▶ [TASK]
In the records below, find the lines that include "search" and copy each.

Collected data

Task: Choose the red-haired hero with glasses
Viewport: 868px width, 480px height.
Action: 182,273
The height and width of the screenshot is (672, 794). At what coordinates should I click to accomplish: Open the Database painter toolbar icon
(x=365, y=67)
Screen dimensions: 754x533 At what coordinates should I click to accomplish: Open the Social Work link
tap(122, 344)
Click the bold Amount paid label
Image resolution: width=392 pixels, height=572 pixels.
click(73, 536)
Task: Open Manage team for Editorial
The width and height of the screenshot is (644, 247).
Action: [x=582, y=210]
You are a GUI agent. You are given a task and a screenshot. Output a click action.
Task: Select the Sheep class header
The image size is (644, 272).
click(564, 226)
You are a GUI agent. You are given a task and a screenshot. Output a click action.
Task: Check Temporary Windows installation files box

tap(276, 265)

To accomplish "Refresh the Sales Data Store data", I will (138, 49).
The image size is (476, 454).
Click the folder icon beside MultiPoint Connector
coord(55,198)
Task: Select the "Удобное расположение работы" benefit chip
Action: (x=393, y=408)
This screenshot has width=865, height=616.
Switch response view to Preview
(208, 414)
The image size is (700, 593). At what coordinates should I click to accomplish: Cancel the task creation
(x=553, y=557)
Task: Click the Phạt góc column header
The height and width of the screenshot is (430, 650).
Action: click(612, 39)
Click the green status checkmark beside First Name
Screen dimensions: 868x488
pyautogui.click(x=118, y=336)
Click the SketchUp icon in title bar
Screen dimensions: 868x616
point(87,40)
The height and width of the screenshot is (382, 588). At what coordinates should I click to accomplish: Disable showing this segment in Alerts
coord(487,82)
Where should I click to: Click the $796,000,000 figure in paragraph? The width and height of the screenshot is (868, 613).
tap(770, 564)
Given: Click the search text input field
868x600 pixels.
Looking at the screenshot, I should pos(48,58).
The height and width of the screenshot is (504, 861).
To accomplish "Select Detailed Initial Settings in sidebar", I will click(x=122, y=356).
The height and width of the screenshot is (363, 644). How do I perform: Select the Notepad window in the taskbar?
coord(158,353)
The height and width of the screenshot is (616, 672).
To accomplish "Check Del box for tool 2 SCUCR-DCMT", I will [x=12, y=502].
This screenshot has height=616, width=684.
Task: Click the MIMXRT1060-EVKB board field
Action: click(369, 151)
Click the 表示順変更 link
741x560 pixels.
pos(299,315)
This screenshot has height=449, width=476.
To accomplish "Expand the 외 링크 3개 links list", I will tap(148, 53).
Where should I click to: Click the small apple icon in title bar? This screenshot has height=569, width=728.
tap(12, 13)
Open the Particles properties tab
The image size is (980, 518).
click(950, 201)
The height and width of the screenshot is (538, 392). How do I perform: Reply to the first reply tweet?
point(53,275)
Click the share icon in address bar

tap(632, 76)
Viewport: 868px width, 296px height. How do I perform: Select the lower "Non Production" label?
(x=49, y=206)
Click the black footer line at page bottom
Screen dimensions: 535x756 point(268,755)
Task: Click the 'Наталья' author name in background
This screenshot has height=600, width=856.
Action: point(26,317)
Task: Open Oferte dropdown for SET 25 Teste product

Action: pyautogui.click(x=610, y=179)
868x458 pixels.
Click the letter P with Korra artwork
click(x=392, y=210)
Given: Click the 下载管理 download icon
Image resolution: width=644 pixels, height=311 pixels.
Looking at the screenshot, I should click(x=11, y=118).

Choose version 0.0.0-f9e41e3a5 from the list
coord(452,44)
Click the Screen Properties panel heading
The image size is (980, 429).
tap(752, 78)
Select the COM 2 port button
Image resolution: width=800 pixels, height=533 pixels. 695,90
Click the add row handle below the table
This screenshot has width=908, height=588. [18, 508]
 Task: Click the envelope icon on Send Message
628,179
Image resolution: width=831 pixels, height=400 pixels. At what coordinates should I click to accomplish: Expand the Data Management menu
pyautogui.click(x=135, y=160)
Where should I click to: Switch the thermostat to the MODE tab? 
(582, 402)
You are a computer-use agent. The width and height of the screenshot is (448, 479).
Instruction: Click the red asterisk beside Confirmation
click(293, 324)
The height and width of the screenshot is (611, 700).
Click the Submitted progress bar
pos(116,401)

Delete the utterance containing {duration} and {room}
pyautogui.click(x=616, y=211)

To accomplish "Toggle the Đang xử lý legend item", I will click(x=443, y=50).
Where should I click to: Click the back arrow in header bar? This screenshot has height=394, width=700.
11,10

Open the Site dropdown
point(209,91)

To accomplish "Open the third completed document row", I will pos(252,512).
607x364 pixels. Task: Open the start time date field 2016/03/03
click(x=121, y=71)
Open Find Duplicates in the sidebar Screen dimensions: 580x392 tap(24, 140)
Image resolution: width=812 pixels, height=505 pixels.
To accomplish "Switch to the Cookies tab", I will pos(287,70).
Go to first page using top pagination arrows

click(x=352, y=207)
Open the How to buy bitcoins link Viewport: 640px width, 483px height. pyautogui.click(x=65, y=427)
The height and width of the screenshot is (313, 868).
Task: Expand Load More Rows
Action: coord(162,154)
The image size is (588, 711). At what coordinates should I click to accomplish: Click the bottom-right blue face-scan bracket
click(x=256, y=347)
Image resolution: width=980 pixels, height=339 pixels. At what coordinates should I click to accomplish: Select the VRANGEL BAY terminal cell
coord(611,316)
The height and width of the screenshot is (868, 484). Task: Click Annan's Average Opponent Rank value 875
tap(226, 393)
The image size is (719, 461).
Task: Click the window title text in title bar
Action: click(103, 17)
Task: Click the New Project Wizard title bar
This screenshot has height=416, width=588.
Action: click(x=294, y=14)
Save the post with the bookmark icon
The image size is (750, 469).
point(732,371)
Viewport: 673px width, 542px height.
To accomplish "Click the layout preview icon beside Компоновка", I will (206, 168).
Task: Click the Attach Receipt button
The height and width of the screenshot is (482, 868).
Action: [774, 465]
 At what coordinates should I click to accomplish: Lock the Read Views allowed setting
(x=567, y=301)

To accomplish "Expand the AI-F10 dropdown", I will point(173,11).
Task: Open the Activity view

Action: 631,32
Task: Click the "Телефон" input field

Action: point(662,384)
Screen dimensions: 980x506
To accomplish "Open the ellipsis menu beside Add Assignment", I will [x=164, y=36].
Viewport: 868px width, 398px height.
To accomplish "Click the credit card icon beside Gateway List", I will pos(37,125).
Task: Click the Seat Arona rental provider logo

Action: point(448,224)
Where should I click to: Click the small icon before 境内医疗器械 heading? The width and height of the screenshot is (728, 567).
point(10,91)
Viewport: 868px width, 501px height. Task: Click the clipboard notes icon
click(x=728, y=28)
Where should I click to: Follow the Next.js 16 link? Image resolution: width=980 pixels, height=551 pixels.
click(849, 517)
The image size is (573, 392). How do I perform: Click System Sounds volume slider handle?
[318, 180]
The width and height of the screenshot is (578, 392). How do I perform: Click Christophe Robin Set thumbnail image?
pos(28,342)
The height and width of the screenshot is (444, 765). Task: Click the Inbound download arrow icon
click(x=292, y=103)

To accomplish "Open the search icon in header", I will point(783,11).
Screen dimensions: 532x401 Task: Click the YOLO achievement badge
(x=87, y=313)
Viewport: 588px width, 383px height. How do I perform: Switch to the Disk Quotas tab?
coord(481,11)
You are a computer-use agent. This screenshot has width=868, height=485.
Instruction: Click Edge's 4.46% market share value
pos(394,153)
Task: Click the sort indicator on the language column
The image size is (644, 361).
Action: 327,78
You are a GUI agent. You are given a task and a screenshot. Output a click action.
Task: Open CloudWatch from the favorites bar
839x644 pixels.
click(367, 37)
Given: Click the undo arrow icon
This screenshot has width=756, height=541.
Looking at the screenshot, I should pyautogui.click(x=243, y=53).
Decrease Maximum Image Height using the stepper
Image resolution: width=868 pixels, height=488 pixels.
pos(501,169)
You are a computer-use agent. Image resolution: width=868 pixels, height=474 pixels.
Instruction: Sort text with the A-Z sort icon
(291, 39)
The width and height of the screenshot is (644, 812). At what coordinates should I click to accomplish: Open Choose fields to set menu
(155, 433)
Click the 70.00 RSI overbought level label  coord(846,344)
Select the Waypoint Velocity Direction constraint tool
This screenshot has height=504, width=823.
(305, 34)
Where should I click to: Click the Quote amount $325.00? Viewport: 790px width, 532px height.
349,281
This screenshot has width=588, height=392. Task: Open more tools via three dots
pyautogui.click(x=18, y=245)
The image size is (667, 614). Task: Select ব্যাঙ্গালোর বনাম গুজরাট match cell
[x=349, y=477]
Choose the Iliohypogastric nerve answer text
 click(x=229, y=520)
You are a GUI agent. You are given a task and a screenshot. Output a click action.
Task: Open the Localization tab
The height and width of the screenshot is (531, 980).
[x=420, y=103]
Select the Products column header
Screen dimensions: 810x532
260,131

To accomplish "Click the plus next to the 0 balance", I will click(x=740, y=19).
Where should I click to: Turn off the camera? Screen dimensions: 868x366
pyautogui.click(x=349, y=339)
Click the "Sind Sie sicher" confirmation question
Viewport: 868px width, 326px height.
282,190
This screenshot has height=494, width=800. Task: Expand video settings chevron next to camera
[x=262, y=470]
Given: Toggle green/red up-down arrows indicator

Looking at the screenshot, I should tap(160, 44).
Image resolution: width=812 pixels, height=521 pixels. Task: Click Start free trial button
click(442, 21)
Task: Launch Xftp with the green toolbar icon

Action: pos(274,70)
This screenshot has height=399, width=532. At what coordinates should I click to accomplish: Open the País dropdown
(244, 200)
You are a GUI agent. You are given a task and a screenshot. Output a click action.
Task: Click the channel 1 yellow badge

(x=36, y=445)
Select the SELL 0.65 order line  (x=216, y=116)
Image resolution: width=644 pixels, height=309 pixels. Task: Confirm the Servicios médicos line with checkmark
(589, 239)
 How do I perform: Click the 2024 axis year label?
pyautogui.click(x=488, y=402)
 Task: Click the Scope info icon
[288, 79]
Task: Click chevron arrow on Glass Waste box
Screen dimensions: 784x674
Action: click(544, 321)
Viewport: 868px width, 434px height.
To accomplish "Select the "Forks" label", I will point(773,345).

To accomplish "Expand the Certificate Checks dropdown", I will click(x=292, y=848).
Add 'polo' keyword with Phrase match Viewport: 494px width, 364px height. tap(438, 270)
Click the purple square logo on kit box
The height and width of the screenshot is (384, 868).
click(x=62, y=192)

▶ [OUTPUT FOR THIS EXERCISE]
Given: Click the search text input field
To accomplish "Open the search icon in header", I will point(783,11).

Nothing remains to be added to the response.